Contra a liberdade de Consciência se levantou o papa
Gregório XVI em sua Carta encíclica “Mirari Vos” promulgada em 15 de agosto de
1832. Dizia ele sobre a liberdade de consciência :
“Este erro corrupto abre alas, escudado na imoderada liberdade
de opiniões que, para confusão das coisas sagradas e civis, se estendo por toda
parte, chegando a imprudência de alguém se asseverar que dela resulta grande
proveito para a causa da religião.” Também na mesma carta ele condena a
liberdade de imprensa.
Não podemos descartar que a virtude da liberdade está dentro da
própria filosofia protestante, talvez isto explique um pouco essa diversidade
dentro do universo protestante.
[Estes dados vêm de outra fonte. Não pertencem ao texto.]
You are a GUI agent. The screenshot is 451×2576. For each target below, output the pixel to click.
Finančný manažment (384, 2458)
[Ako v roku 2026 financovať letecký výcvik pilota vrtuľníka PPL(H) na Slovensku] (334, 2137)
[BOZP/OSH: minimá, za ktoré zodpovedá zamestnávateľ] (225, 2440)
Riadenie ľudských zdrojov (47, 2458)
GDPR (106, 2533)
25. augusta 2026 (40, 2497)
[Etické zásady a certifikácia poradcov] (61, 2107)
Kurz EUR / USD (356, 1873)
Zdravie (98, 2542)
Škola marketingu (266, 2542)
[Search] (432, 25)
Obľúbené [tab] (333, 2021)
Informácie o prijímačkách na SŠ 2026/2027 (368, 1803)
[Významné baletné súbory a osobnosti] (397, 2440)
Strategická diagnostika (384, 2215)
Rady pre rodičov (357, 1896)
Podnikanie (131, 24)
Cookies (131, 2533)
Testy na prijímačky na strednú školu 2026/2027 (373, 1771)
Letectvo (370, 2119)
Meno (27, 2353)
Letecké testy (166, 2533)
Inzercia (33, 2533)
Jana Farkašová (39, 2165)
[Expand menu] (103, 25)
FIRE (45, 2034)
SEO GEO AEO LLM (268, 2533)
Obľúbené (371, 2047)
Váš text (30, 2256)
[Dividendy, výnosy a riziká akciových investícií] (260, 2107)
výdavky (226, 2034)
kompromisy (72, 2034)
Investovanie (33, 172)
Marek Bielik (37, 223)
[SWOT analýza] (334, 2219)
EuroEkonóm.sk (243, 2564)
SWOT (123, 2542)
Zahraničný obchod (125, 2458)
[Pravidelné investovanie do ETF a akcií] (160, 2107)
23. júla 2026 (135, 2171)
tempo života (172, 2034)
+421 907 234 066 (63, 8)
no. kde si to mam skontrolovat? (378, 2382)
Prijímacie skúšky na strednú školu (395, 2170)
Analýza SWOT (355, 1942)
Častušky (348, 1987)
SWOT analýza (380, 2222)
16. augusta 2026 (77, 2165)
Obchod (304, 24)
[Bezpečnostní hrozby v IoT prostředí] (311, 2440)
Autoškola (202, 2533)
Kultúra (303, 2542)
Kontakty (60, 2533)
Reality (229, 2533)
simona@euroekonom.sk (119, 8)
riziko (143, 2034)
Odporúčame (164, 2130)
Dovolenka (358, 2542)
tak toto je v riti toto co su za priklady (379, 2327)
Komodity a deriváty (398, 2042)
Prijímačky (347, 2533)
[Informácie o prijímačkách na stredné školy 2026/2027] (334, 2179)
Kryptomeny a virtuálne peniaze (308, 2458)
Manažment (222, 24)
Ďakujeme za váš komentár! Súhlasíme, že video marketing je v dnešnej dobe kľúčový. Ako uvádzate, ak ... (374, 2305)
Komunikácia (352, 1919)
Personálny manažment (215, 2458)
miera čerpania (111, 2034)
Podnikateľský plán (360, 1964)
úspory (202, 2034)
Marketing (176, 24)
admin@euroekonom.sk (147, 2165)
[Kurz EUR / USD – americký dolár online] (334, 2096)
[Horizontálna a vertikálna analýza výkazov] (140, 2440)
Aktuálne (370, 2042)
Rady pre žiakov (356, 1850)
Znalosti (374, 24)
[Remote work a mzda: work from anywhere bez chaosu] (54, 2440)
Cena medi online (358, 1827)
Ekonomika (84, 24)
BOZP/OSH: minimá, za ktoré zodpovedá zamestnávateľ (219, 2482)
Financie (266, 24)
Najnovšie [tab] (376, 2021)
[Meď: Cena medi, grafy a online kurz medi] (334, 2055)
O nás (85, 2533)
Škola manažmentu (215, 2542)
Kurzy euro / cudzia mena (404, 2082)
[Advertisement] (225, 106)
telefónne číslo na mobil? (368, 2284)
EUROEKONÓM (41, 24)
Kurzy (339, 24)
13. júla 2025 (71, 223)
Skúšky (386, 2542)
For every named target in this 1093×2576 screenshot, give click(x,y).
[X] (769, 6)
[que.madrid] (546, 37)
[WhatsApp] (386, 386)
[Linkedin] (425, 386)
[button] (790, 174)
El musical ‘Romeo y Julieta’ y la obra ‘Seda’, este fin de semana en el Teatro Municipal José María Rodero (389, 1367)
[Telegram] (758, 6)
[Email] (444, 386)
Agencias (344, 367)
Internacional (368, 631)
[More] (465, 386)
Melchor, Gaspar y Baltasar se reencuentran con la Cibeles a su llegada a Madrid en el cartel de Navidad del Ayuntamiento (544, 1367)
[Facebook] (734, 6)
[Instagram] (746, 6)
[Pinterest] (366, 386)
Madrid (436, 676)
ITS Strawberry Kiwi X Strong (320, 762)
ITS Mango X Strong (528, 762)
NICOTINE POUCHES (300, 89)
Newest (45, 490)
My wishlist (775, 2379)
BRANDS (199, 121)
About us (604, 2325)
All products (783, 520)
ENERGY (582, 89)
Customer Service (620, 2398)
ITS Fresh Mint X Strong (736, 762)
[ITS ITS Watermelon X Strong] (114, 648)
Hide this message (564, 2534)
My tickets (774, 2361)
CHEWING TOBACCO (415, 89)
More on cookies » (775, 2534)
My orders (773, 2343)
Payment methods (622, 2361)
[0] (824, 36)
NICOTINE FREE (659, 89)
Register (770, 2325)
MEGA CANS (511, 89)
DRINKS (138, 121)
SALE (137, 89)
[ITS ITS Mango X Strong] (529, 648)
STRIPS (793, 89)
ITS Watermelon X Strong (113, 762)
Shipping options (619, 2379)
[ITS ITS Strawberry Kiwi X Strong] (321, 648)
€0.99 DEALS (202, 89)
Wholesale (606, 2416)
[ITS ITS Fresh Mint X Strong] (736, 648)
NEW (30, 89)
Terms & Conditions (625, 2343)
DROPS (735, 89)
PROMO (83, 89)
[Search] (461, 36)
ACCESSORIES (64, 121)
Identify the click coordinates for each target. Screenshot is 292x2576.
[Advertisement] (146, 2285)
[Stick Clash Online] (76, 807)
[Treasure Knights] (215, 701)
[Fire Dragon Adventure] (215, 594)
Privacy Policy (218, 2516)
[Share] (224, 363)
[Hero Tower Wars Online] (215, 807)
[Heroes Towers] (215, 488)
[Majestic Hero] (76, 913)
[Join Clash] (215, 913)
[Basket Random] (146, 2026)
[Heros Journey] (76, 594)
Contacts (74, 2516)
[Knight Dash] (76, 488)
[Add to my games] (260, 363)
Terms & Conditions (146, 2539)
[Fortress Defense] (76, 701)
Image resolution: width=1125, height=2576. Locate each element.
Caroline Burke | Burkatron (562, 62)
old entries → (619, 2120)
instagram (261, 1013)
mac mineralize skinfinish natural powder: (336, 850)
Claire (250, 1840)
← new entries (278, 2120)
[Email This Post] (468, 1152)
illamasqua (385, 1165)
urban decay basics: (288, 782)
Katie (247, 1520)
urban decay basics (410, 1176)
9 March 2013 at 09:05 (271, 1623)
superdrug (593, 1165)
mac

Seja como for, não há de se negar o fato de que
é repugnante e inadmissível à qualquer espírito religioso sustentar a unidade
às escoras da censura. Os papas deveriam saber que não se pode curar a dor de
cabeça cortando fora o pescoço!
Outrossim, o fato de que a verdade não pode coexistir com o erro é outro fator
preponderante na questão.
O catolicismo nos acusa de termos separado da igreja romana onde
supõe estar o verdadeiro vínculo da unidade, a comunhão com o sucessor de Pedro
– o bispo romano. Porém, o que ocorreu, é que Roma, e não nós, que se separou
da verdadeira doutrina bíblica e apostólica. Ela tem sido a maior causadora de
schisma [divisões] nestes 15 séculos de cristianismo. Por isso o mandamento é
apartar daqueles que não andam conforme a doutrina (Romanos 16.17). “Porventura
andarão dois juntos, se não estiverem de acordo?” (Amós 3:3).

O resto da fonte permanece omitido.